If the conditions of the discharge are met it becomes an absolute discharge.

A court may grant a conditional or absolute discharge only for offences with no minimum penalty, and a maximum penalty of less than fourteen years.

England and Wales

In England and Wales, a conditional discharge is a sentence vitiating the finding of guilt in which the offender receives no punishment provided that, in a period set by the court (not more than three years), no further offence is committed. If an offence is committed in that time, then the offender may also be resentenced for the offence for which a conditional discharge was given. Pursuant section 14 of the Powers of Criminal Courts (Sentencing) Act 2000 [4] and R v Patel [2006] EWCA Crim 2689[5] the conditional discharge does not constitute a conviction unless the individual breaches the conditional discharge and is resentenced.

An absolute discharge is a lesser sentence imposed by a court, in which no penalty is imposed at all. Exceptionally, however, a court occasionally grants an absolute discharge for a very serious offence. (the signalman in the Thirsk rail crash is an example of this). This usually signifies that while a crime may technically have been committed, the imposition of any punishment would, in the opinion of the judge or magistrates, be quite inappropriate.

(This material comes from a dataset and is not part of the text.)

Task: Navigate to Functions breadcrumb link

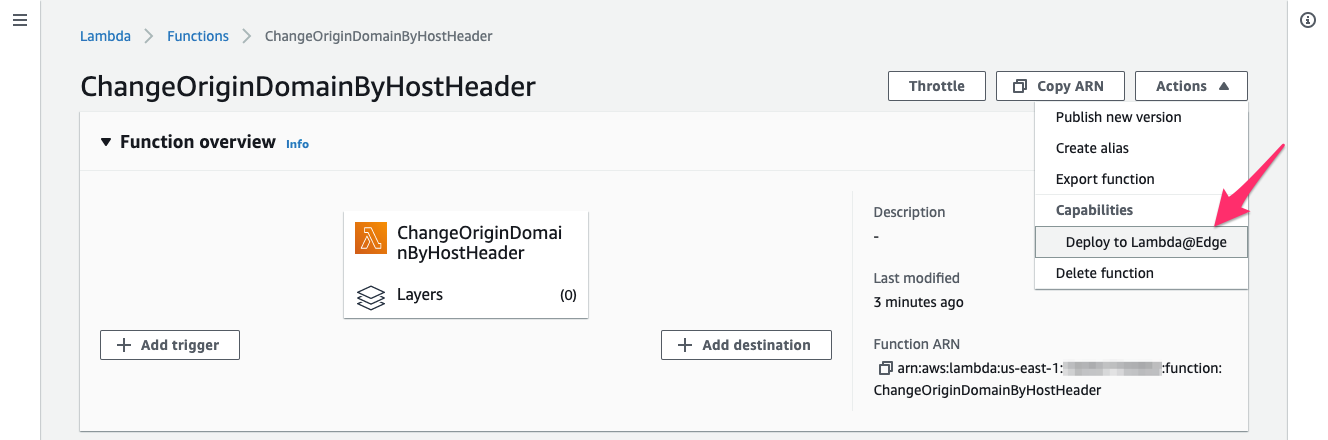Action: coord(198,36)
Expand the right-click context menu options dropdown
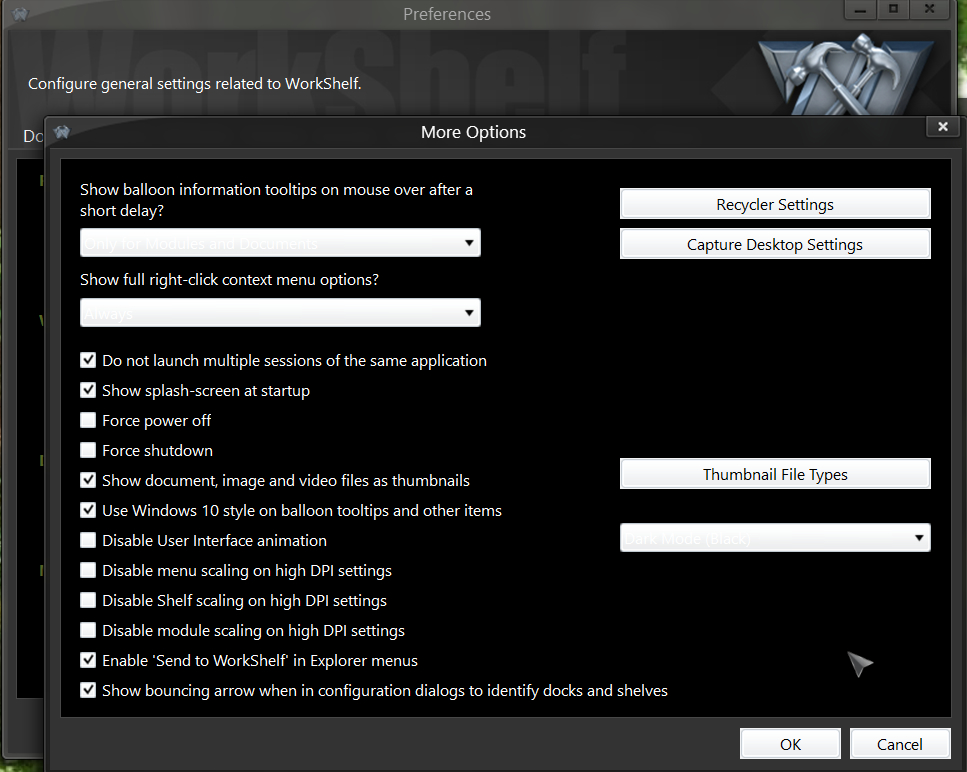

In both cases, the passing of a discharge does not prevent the court from ordering the defendant to pay compensation to a victim, to pay a contribution towards the prosecution's costs, or to be disqualified from driving. A court may grant a discharge only if it is "inexpedient to inflict punishment", and may not do so for certain firearms offences or "three strikes" offenders. The law on discharges is set out in sections 12 to 15 of the Powers of Criminal Courts (Sentencing) Act 2000.[6] (Note that section 14(3) does not prevent a court from disqualifying drivers.)[7]


In Scots law, there is no conditional discharge similar to that in England and Wales, although admonition has a similar effect with a conviction recorded although there is no punishment. However, section 246 of the Criminal Procedure (Scotland) Act 1995 provides that in dealing with cases other than where the sentence is fixed by law (eg murder)

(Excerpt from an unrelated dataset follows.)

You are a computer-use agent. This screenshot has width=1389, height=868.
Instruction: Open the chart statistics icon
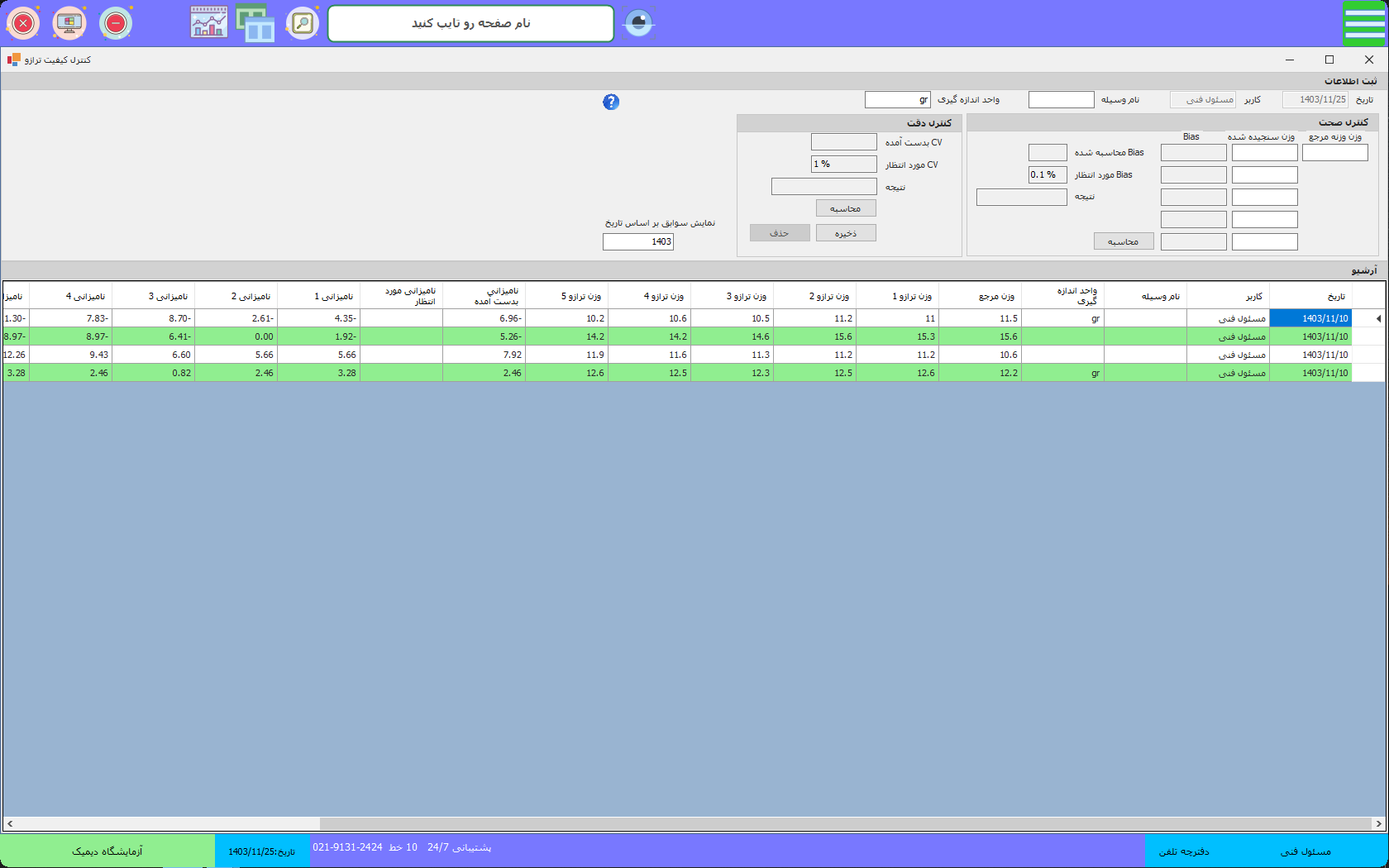point(209,23)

  • In cases on indictment, if it appears to the court, having regard to the circumstances including the nature of the offence and the character of the offender, that it is inexpedient to inflict punishment and that a probation order is not appropriate it may instead of sentencing him make an order discharging him absolutely.
  • In summary cases, where the court is satisfied that the person committed the offence, and it is of the opinion, having regard to the circumstances including the nature of the offence and the character of the offender, that it is inexpedient to inflict punishment and that a probation order is not appropriate may without proceeding to conviction make an order discharging him absolutely.

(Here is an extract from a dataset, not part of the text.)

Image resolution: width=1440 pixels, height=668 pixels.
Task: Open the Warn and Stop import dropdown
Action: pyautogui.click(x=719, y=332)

Section 247 further provides that an absolute discharge shall be deemed not to be a conviction for any purpose other than the purposes of the proceedings in which the order is made and of laying it before a court as a previous conviction in subsequent proceedings for another offence, and shall in any event be disregarded for the purposes of any enactment which imposes any disqualification or disability upon convicted persons, or authorises or requires the imposition of any such disqualification or disability. However, courts can consider previous absolute discharges in the same way as the consider previous convictions.[8]

New Zealand

In New Zealand, offenders can be "convicted and discharged" (gets a criminal record, but no other punishment) or "discharged without conviction" (no punishment and no criminal record). Note that suspects can be discharged without conviction even if they plead guilty to the alleged crime. This is usually done in cases where the negative impact of a conviction far outweigh the crime committed. For example, if a high-end businessman is caught in possession of a small quantity of marijuana, due to the small nature of the crime compared to the effects a conviction (even without a sentence) would have, he may be discharged without conviction.